[Written instruction]:
Reproduce only the entries from the line containing "Where should I click to: Click" through the line containing "Open downloads icon", both lines included, leaving each request unchanged and increasing every coordinate in the answers by 83.

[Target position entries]
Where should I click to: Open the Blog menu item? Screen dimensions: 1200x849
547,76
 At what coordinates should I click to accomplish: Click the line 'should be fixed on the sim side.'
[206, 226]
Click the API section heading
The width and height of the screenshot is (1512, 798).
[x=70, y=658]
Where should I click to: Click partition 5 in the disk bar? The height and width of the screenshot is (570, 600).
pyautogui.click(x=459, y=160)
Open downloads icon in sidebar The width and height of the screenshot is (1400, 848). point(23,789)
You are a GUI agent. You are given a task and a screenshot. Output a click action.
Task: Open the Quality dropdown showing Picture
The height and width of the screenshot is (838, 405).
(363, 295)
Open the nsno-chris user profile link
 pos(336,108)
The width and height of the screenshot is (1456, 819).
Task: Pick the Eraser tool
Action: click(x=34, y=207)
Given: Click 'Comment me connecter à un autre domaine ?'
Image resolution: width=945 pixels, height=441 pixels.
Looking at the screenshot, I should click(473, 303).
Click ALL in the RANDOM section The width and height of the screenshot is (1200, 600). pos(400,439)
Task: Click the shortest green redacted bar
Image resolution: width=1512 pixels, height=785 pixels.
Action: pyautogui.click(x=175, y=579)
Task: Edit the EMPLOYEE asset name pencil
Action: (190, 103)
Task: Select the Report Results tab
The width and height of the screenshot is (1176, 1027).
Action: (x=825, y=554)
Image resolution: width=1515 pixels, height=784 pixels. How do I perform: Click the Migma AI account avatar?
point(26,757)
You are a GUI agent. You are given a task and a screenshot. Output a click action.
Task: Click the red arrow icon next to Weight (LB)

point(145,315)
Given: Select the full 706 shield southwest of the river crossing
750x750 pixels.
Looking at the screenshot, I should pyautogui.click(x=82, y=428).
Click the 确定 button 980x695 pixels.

[Solved problem]:
Where should I click to: Click partition 5 in the disk bar? The height and width of the screenshot is (570, 600).
pyautogui.click(x=542, y=243)
Open downloads icon in sidebar The width and height of the screenshot is (1400, 848). point(106,872)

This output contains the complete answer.